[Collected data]
[Start of Attachment]

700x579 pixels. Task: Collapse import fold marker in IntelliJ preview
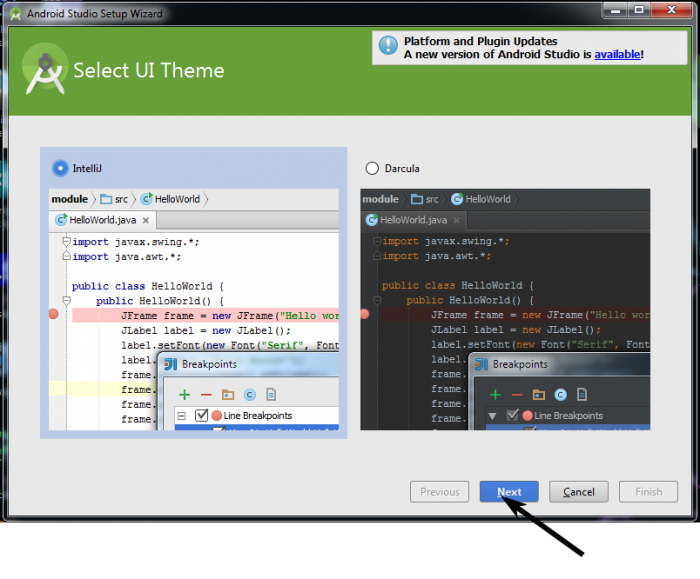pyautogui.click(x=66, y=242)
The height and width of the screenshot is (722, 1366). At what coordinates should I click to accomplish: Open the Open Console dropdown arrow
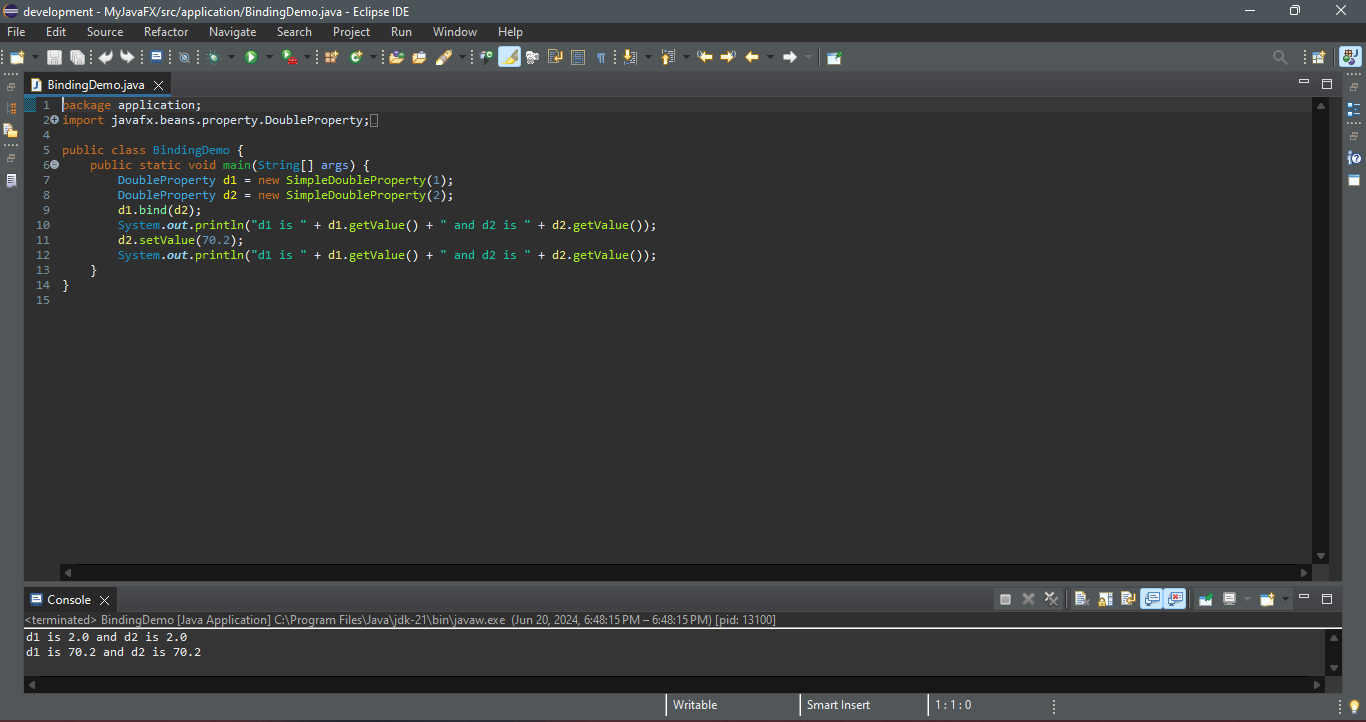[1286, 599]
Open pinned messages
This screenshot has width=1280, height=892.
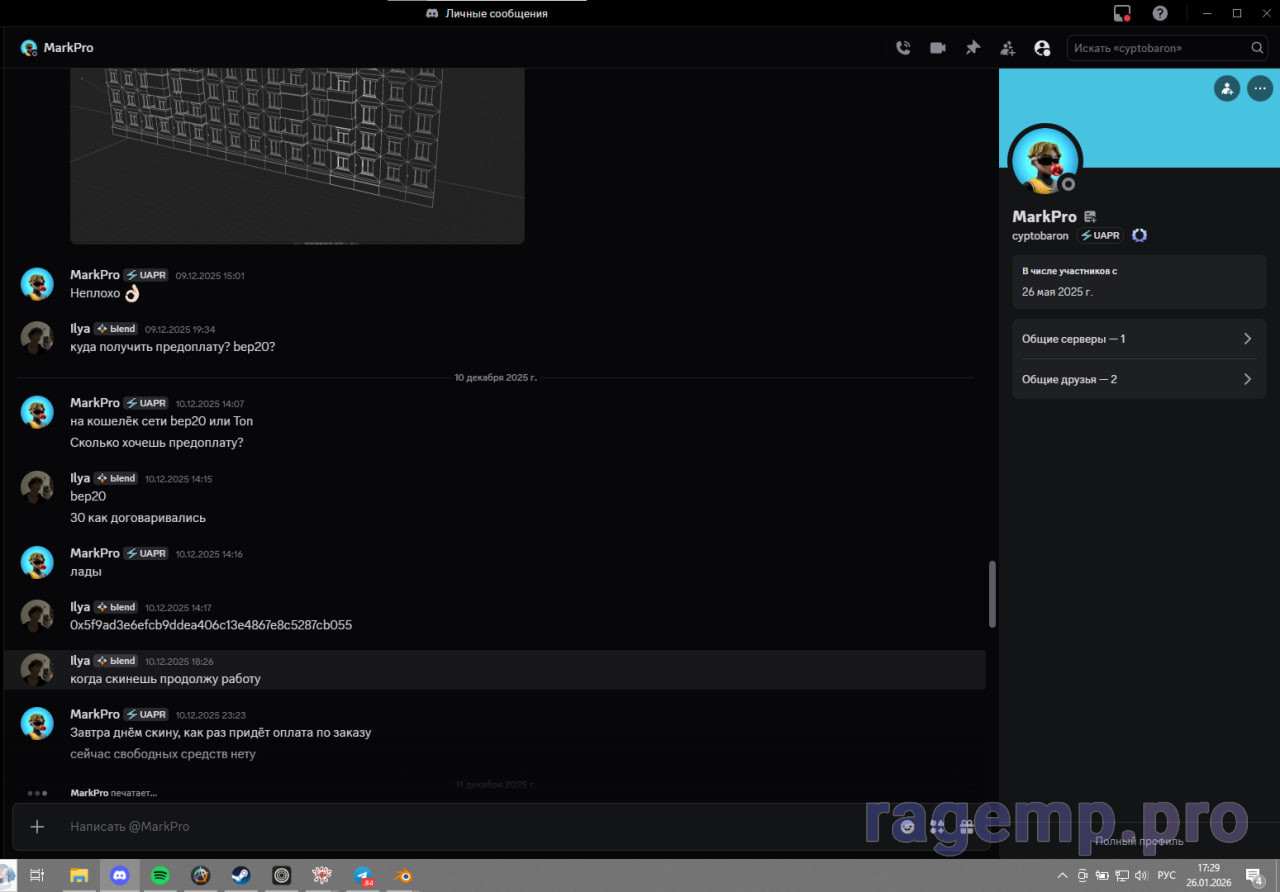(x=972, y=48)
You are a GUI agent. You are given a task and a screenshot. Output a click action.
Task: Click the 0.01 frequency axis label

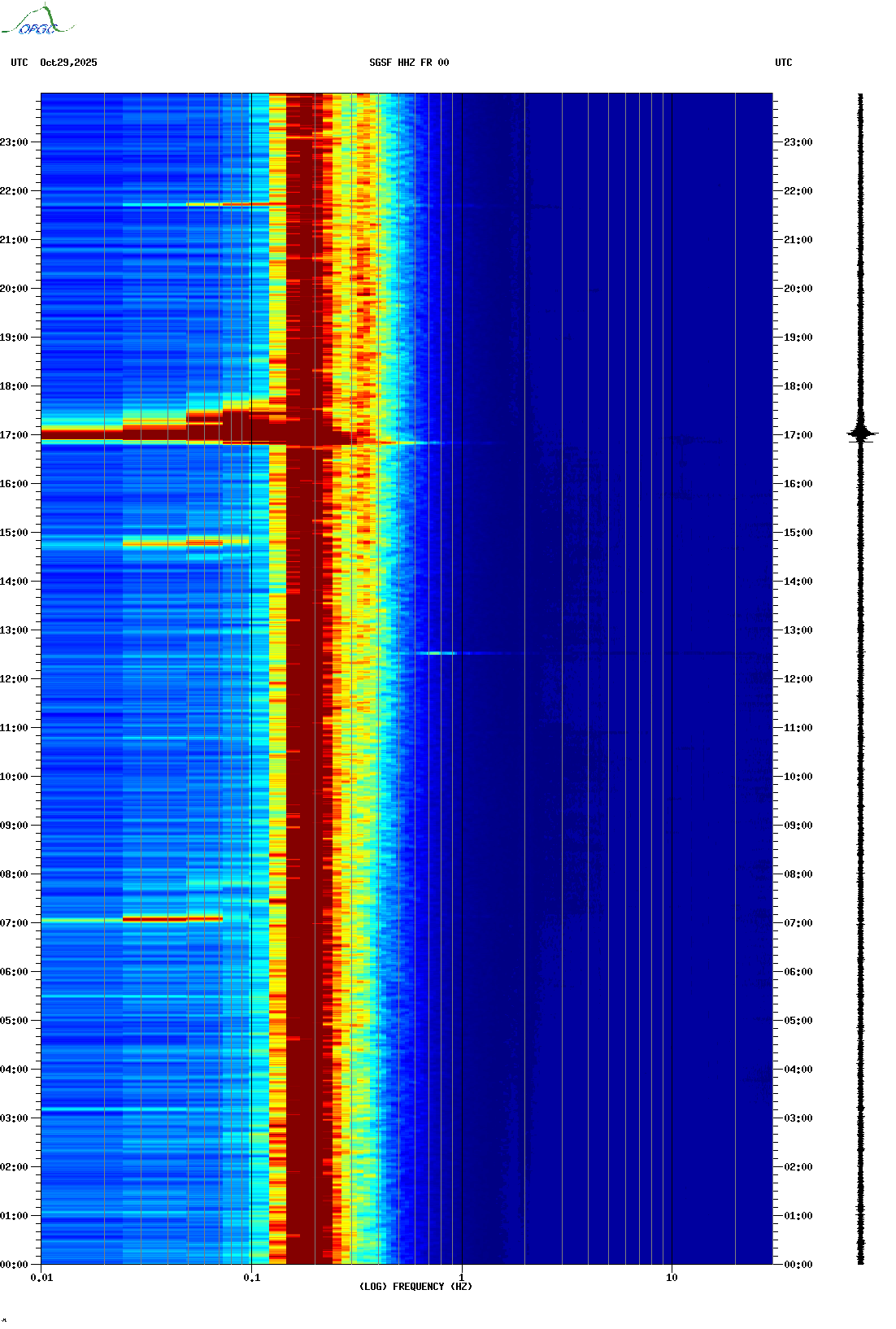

[End of Attachment]
[Start of Attachment]

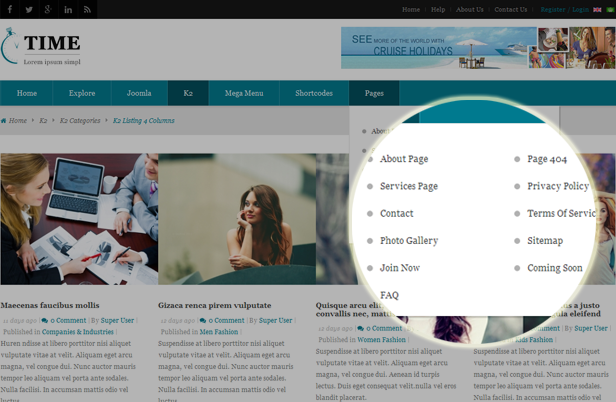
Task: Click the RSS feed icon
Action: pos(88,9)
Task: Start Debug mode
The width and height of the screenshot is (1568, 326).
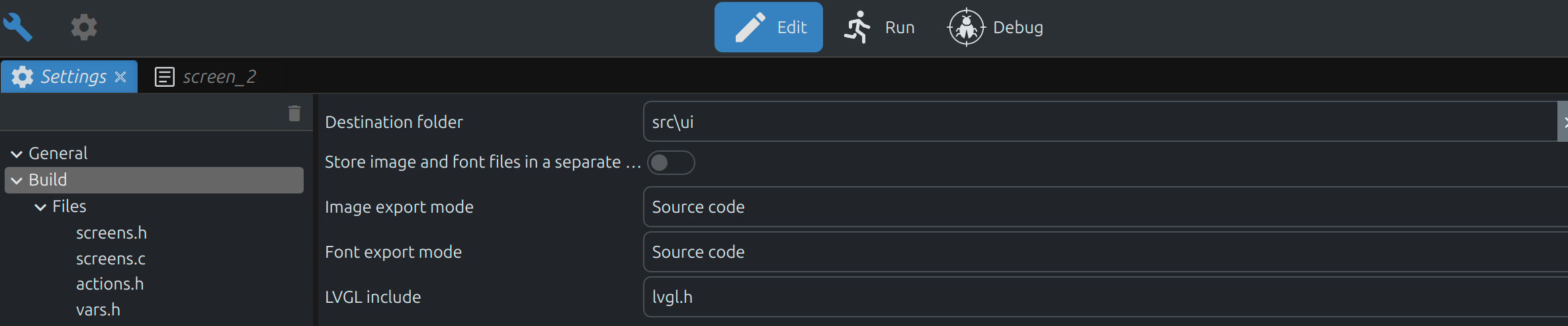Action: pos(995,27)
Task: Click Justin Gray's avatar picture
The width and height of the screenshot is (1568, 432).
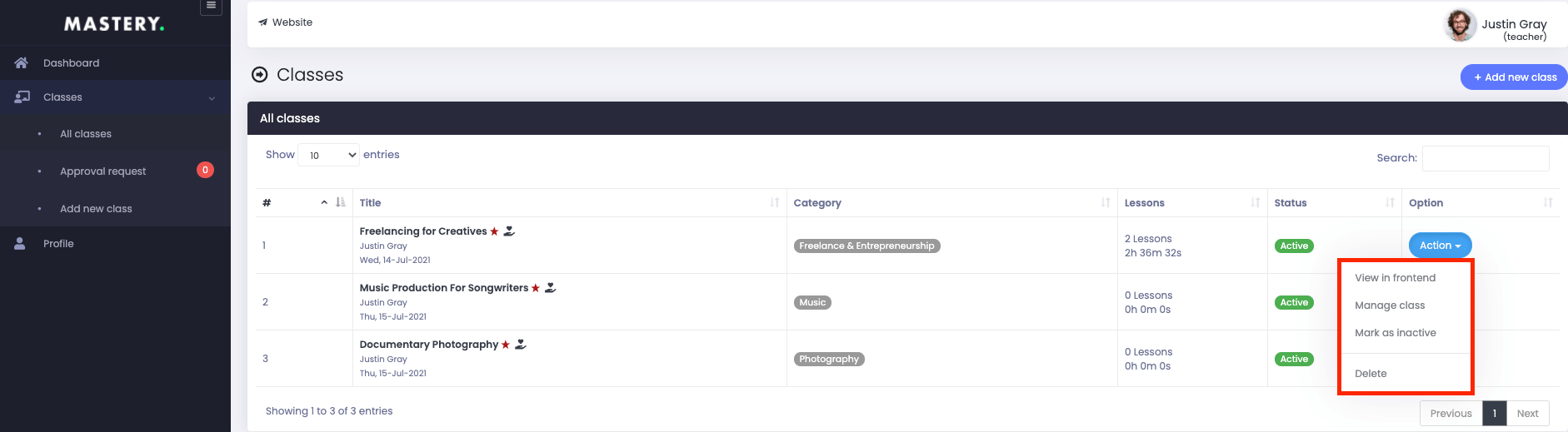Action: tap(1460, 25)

[End of Attachment]

> **WHAT THE EXERCISE ASKS**: Output only the lines above from the line that holds "700x579 pixels. Task: Collapse" through the line that holds "Task: Click the 0.01 frequency axis label", both ends included, and exclude pictures.

> **THE ANSWER**:
700x579 pixels. Task: Collapse import fold marker in IntelliJ preview
pyautogui.click(x=66, y=242)
The height and width of the screenshot is (722, 1366). At what coordinates should I click to accomplish: Open the Open Console dropdown arrow
[1286, 599]
Open pinned messages
This screenshot has width=1280, height=892.
(x=972, y=48)
You are a GUI agent. You are given a task and a screenshot. Output a click action.
Task: Click the 0.01 frequency axis label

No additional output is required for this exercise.